* Start Dataset records *

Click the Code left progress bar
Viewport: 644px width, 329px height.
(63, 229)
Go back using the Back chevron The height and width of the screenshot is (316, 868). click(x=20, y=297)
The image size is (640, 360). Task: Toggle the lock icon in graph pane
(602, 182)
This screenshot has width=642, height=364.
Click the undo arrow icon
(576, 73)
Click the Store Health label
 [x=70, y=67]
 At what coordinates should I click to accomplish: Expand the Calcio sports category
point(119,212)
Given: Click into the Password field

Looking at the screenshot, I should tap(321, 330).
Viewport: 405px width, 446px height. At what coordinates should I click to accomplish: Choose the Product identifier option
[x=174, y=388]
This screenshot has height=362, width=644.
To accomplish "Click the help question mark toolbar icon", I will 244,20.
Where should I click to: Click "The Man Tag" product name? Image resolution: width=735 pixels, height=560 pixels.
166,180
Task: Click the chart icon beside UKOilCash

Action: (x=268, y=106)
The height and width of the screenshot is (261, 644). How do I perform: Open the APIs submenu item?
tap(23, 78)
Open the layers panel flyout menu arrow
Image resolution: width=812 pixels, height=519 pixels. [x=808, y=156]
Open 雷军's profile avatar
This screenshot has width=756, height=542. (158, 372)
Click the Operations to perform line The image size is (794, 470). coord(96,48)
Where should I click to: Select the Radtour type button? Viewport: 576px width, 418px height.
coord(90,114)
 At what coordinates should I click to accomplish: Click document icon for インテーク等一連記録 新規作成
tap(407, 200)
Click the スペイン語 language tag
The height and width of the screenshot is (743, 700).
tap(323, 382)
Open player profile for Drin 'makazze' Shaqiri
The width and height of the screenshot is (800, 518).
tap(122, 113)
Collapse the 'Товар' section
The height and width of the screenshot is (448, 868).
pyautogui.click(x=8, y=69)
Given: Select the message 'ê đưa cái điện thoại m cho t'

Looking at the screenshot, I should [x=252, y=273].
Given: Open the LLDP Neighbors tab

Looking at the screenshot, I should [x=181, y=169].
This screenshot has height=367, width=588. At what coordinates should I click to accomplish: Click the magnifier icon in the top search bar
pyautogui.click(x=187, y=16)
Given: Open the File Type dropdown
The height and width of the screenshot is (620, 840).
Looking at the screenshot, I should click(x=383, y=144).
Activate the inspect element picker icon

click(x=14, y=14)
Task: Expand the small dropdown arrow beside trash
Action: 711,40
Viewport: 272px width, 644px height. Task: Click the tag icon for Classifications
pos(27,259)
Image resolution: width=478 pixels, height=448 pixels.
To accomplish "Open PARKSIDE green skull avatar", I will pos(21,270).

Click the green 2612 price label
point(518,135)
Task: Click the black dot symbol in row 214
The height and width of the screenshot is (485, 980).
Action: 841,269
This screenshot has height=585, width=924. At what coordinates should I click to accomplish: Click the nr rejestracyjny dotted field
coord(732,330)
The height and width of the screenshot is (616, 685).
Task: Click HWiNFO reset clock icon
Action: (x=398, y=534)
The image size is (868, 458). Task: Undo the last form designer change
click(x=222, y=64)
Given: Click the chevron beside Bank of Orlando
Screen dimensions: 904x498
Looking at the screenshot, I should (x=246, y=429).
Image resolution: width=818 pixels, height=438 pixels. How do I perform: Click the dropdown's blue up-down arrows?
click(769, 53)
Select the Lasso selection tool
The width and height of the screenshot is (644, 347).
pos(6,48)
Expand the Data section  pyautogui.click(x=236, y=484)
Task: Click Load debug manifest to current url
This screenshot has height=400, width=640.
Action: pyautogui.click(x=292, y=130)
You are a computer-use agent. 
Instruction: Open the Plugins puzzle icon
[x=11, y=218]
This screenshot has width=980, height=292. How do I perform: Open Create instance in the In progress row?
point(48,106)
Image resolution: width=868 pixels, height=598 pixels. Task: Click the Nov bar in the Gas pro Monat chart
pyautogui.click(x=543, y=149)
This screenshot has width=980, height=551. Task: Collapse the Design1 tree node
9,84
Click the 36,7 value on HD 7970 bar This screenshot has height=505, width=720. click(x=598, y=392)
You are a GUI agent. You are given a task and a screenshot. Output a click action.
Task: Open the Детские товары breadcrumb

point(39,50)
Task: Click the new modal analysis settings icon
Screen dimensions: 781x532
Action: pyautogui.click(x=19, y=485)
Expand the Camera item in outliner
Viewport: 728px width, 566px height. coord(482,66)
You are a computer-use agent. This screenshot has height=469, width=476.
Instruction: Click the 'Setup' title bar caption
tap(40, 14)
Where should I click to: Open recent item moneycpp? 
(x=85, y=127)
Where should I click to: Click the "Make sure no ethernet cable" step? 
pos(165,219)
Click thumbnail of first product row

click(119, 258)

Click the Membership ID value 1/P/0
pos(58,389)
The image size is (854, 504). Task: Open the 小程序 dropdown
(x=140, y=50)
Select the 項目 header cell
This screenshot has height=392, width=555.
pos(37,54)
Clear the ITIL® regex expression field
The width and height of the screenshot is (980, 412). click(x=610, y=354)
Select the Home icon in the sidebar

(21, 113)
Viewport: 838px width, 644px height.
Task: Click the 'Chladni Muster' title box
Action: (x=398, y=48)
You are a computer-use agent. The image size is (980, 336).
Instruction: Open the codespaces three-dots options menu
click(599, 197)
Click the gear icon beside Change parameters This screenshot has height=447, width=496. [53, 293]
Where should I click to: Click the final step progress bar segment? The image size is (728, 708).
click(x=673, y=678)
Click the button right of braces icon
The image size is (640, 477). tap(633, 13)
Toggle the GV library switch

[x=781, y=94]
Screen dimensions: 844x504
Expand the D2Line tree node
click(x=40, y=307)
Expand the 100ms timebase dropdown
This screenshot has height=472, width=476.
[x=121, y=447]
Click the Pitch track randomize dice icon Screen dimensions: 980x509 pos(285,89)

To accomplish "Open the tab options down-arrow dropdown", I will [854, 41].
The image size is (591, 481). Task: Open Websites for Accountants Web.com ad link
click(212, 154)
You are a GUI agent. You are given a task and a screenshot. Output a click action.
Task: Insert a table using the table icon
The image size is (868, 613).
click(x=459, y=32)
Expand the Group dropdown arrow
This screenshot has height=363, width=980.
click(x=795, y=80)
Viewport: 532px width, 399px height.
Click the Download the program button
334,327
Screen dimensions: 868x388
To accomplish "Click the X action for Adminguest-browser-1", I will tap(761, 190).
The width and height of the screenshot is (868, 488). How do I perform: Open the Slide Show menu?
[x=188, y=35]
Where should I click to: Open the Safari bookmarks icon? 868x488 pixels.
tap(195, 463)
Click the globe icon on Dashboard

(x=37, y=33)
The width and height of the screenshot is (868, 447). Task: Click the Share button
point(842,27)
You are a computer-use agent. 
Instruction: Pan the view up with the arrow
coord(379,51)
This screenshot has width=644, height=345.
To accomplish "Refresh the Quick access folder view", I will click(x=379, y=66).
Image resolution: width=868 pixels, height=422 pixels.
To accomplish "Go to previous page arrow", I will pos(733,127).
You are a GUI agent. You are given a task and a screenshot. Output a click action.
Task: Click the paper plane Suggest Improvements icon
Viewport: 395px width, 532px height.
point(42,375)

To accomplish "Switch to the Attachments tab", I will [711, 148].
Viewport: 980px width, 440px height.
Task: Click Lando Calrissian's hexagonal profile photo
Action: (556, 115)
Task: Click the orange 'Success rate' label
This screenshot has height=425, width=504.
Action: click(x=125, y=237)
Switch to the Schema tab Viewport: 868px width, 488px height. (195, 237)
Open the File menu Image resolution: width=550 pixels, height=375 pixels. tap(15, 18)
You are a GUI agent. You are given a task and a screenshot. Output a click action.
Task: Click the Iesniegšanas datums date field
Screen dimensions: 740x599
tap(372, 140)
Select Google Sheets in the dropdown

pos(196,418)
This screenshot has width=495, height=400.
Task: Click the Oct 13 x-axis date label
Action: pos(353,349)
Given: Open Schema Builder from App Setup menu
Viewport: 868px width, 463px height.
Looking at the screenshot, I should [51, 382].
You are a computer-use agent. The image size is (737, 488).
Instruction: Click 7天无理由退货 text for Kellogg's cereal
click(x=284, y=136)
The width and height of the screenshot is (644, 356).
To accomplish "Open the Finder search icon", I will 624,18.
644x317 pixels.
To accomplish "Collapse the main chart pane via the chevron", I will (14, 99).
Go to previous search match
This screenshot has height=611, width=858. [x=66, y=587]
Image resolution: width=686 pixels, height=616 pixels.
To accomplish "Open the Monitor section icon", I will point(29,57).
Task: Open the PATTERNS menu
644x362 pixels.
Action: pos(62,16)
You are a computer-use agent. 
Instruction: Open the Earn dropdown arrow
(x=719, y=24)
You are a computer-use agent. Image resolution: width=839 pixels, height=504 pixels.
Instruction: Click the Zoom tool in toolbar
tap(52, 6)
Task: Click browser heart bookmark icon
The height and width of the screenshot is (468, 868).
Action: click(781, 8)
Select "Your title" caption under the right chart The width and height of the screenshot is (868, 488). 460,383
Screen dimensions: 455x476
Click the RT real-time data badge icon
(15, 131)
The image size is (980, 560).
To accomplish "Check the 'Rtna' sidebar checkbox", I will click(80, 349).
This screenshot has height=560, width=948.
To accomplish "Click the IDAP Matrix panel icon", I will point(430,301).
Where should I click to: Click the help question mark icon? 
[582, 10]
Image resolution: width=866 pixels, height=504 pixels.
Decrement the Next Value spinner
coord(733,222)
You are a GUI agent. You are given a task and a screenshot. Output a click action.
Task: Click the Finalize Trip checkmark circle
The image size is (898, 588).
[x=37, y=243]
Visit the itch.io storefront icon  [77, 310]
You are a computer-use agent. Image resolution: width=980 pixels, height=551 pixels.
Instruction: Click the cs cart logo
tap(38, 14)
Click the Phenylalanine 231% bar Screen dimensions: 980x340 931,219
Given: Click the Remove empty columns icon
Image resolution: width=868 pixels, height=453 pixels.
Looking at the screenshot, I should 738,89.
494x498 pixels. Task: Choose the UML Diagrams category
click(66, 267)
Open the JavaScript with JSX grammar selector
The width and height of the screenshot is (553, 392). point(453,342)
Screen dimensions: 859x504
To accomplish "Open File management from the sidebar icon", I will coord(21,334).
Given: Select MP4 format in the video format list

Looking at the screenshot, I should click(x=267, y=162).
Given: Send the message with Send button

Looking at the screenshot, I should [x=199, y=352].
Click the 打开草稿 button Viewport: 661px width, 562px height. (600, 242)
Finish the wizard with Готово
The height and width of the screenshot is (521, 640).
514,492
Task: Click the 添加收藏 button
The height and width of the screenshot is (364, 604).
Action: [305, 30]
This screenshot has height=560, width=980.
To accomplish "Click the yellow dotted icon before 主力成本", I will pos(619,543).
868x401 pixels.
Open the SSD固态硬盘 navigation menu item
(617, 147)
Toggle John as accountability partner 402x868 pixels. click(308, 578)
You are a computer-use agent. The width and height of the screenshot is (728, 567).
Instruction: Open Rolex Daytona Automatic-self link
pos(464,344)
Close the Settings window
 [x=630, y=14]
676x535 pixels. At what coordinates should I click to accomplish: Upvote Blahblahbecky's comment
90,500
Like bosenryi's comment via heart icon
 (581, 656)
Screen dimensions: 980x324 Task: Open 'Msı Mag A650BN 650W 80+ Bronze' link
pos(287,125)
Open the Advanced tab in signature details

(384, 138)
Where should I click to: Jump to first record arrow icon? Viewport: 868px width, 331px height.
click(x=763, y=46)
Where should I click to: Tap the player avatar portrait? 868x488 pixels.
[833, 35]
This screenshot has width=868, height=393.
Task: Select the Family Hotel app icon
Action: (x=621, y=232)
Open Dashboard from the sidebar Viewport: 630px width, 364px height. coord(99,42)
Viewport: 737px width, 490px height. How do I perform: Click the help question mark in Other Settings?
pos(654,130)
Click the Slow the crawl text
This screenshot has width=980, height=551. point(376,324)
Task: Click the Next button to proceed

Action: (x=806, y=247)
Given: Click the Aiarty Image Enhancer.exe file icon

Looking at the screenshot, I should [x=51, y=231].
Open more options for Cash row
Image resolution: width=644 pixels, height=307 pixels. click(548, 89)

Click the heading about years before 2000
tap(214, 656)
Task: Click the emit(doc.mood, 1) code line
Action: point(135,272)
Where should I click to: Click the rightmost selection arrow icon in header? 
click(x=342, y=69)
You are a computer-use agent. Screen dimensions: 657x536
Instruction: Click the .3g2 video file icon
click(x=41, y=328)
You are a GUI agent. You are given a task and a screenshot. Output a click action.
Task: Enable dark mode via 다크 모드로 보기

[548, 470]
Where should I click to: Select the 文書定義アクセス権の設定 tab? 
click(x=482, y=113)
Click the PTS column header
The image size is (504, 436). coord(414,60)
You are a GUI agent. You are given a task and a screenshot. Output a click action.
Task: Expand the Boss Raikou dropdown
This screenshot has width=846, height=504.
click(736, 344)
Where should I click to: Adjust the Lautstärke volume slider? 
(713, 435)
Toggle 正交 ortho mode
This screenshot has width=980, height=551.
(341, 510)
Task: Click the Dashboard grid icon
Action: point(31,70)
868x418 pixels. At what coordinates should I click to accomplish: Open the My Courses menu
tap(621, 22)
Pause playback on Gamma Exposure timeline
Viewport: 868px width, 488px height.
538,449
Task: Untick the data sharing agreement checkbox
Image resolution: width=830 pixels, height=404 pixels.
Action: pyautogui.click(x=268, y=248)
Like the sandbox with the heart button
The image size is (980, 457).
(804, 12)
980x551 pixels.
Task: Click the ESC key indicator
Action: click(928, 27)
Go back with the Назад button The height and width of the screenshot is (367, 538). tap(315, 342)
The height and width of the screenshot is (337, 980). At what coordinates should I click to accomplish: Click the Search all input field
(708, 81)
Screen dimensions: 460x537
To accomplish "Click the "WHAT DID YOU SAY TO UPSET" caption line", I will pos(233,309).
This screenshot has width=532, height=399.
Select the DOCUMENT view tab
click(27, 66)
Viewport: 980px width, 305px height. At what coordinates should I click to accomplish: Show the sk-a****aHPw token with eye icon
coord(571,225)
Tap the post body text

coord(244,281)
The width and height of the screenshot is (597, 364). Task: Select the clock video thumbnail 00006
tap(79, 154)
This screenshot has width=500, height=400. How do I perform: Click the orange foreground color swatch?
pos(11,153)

* End Dataset records *

[Task to carry out]:
Pull out every line of the material above that contains the string "Expand", and copy each one unchanged.

[Solution for this problem]:
 At what coordinates should I click to accomplish: Expand the Calcio sports category
Task: Expand the small dropdown arrow beside trash
Expand the Data section  pyautogui.click(x=236, y=484)
Expand the Camera item in outliner
Expand the D2Line tree node
Expand the 100ms timebase dropdown
Expand the Group dropdown arrow
Task: Expand the Boss Raikou dropdown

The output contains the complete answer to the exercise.